Overview

Lofexidine for Inpatient Opiate Detox in Singapore

Status:
Completed
Trial end date:
2015-07-01
Target enrollment:
0
Participant gender:
All
Summary
In Singapore, opiate substitution medication e.g. methadone is only licensed for use with specific population. The standard treatment is one week of detoxification assisted with diazepam and symptomatic treatment followed by one week of rehabilitation. However, diazepam is highly addictive and widely abused among heroin users and pharmacologically, does not reduce the physical and psychological craving for opioids which can trigger relapse. Many opiate patients undergoing inpatient detoxification leave prematurely (i.e. PID: patient initiated discharge) because of the severity of unpleasant withdrawal symptoms. The purpose of the study is to establish an alternative medication to reduce opiate withdrawal symptoms for use in Singapore by evaluating the clinical efficacy of Lofexidine versus Diazepam in the management of the opiate withdrawal syndrome during inpatient detoxification.
Phase:
Phase 4
Accepts Healthy Volunteers?
No
Details
Lead Sponsor:
Institute of Mental Health, Singapore
Collaborator:
Singapore Clinical Research Institute
Treatments:
Clonidine
Diazepam
Lofexidine
Criteria
Inclusion Criteria:

1. Patients who meet the DSM-IV criteria for a diagnosis of opiate dependence (as
diagnosed by a NAMS psychiatrist).

2. Individuals are voluntarily undergoing inpatient opiate withdrawal treatment at the
National Addictions Management Service (NAMS).

3. Agreeable to participating in the clinical trial and will provide written consent.

4. Males or females who are between the ages of 21-55 years. The lower limit of 21 years
is in place because of lack of data on younger populations. The upper limit is set at
55 years as the likelihood of having co-morbid physical health problems is greater.
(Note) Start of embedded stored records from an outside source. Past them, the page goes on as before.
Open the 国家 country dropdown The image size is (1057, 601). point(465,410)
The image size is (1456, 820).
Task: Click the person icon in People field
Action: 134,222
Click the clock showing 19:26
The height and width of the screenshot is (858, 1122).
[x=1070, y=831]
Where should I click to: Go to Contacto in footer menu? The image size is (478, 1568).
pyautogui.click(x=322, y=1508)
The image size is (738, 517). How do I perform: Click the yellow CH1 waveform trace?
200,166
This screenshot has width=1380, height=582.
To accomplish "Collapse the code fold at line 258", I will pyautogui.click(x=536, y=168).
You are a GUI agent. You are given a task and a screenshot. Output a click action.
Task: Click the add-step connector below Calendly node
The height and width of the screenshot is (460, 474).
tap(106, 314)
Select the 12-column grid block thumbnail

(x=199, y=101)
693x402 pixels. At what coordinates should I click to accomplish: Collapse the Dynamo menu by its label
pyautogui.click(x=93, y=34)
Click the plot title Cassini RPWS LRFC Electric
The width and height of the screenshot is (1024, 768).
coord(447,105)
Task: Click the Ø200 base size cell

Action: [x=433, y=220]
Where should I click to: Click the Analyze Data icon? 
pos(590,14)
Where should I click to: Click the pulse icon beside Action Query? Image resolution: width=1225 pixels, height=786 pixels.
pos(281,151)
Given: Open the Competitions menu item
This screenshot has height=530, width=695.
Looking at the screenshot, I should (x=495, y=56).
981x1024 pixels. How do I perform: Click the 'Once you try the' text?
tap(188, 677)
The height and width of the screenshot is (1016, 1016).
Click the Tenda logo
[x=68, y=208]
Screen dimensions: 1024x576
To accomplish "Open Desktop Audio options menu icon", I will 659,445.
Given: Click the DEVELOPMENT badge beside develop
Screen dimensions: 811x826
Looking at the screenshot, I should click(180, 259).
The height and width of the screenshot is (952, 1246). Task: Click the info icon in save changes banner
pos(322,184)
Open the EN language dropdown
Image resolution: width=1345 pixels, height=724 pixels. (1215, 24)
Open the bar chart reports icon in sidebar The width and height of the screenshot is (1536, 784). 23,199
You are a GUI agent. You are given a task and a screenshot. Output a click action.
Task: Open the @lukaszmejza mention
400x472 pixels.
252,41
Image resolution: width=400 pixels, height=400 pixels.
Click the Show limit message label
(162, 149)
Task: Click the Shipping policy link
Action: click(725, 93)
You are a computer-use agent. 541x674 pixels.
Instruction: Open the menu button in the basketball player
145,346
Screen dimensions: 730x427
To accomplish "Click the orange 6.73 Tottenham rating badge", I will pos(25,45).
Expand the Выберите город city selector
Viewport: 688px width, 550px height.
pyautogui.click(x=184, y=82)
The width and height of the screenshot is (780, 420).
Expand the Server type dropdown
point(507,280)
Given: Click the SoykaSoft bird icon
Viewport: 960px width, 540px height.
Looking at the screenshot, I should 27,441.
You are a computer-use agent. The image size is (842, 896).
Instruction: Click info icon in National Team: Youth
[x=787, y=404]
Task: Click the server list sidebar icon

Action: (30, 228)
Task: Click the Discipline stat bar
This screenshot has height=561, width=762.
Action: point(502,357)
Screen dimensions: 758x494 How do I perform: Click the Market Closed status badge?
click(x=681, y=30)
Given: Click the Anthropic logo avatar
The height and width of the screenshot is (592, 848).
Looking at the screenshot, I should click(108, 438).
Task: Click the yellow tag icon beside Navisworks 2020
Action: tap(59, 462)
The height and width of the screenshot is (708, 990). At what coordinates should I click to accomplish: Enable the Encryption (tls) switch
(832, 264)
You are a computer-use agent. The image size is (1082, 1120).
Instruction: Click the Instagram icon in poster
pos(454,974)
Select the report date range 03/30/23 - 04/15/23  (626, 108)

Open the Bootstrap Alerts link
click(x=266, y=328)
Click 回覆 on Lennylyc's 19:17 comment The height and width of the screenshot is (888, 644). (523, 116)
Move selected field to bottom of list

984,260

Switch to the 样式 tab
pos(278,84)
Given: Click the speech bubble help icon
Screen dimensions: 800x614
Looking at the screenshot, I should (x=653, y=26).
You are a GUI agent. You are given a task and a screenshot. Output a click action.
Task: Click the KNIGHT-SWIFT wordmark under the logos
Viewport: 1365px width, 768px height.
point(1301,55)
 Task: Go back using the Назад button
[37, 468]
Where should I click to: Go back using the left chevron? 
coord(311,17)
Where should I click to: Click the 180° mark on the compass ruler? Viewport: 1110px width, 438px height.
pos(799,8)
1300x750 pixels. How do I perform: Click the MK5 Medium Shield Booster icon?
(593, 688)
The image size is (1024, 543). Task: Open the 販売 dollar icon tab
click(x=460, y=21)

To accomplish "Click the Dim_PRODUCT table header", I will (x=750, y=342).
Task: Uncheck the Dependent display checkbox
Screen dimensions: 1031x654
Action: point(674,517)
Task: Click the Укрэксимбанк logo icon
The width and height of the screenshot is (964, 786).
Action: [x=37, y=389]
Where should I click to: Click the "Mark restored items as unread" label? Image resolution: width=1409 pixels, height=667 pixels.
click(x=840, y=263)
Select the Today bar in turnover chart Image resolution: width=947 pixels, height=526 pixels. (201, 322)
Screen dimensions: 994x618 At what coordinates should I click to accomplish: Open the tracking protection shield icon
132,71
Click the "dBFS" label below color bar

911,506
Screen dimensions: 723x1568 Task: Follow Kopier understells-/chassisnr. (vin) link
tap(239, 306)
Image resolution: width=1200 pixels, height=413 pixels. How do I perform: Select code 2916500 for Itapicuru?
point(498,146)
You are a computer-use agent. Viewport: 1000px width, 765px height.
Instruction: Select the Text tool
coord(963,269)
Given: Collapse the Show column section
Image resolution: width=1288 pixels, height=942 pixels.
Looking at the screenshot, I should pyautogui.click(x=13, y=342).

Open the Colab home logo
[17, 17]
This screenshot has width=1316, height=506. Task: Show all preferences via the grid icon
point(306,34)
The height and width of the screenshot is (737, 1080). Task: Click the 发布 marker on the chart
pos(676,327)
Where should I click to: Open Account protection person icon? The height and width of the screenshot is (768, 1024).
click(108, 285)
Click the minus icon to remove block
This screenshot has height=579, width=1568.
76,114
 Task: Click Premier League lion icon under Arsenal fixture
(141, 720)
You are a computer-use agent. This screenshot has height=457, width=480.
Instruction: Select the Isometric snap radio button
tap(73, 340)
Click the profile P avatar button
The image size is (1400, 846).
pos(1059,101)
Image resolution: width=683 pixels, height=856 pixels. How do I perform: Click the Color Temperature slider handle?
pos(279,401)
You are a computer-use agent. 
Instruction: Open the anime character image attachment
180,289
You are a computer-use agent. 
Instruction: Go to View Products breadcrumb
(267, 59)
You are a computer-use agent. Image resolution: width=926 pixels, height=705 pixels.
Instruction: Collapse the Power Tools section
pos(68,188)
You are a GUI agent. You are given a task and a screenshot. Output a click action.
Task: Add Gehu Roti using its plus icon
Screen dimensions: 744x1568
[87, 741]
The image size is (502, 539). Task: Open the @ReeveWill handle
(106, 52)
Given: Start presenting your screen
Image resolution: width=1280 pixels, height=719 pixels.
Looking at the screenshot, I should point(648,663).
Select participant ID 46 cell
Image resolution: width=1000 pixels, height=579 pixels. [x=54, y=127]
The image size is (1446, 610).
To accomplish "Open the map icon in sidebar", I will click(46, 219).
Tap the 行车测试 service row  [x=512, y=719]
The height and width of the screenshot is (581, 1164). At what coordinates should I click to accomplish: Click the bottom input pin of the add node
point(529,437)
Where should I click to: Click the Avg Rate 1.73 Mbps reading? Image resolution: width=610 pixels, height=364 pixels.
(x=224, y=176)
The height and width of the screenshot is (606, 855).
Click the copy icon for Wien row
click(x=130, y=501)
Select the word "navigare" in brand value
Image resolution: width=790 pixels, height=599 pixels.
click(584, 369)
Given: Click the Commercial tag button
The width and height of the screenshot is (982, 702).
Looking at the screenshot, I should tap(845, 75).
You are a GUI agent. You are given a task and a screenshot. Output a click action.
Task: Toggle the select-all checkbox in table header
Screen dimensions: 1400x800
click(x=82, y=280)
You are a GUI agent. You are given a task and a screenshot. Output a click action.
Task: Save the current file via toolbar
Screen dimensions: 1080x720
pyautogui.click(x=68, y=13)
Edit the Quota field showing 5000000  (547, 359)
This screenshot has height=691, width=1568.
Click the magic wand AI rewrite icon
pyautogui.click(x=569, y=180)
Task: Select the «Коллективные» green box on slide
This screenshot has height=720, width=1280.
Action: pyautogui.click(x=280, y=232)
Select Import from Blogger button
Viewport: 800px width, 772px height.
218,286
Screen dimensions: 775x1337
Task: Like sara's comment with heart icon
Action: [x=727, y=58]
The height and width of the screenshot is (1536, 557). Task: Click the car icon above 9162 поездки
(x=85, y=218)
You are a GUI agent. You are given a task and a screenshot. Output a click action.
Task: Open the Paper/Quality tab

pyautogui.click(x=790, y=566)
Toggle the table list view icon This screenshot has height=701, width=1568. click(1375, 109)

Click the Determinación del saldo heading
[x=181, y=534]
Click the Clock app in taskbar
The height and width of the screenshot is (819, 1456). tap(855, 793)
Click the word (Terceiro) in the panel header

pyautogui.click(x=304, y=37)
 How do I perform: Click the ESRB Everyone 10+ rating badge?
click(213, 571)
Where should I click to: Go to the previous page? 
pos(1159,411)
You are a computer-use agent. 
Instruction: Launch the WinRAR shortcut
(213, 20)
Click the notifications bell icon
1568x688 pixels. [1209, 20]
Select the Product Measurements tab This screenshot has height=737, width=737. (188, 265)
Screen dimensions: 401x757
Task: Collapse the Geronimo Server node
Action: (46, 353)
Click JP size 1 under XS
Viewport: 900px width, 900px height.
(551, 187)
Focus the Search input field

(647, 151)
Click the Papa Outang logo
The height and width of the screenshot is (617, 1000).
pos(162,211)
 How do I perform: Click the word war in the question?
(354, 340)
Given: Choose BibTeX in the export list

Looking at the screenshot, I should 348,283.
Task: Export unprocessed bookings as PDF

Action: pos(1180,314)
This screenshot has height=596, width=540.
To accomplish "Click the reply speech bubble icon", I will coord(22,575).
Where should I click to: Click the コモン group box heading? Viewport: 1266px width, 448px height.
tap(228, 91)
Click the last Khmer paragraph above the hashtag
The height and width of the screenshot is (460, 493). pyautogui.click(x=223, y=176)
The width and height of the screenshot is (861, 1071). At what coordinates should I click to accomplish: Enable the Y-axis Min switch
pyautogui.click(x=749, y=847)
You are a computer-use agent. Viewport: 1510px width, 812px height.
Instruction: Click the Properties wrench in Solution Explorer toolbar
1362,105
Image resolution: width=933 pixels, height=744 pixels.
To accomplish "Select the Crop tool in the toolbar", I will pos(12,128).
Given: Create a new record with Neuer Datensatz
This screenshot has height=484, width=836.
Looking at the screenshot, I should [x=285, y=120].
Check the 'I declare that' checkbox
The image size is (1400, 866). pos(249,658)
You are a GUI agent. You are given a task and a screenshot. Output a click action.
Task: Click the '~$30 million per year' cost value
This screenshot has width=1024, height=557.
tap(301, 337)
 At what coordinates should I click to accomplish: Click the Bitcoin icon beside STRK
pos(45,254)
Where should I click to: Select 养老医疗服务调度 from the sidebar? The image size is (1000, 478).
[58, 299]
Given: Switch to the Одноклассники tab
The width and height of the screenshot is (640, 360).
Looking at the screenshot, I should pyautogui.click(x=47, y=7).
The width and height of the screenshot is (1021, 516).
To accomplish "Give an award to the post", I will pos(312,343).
5. Individuals who have a positive urine screen for the presence of opiates (routinely
given on first visit to outpatient clinic).

Exclusion Criteria:

1. Are investigator site personnel directly affiliated with this study and their
immediate families, immediate family is defined as a spouse, parent, child or sibling,
whether biological or legally adopted.

2. Are currently enrolled in, or discontinued within the last 30 days from another
clinical trial or medical research judged not to be scientifically or medically
compatible with this study.

3. A history of allergy/sensitivity to clonidine, lofexidine, imidazole derivatives (e.g.
clotrimazole, antifungal) or alpha-2-adrenergic medications.

4. Co-dependency on alcohol, benzodiazepines or any other drug that would require
detoxification.

5. A history of major physical illness (cardiovascular disease, cerebrovascular disease,
renal impairment, liver disease, epilepsy, symptomatic HIV, Hepatitis B and/or C).

6. Patients with major psychiatric illness (e.g. psychotic disorders, major depression).

7. Patients prescribed analgesic*(*: Opioid analgesic and similar narcotic analgesics),
antihypertensive, antiarrhythmic, or antiretroviral medication.

8. Baseline BP > 140/90 mmHg or < 85/55mmHg, and/or baseline PR <55beats/min.

9. Significant abnormal finding from blood tests (FBC, LFT, Renal function) and ECG
during screening.

10. Pregnant or breast feeding.

11. Patients are receiving and not willing to stop the drugs which may cause prolong QT
interval and hypotension while using concomitant with Lofexidine, e.g. thioridazine,
chlorpromazine, tricyclic antidepressants.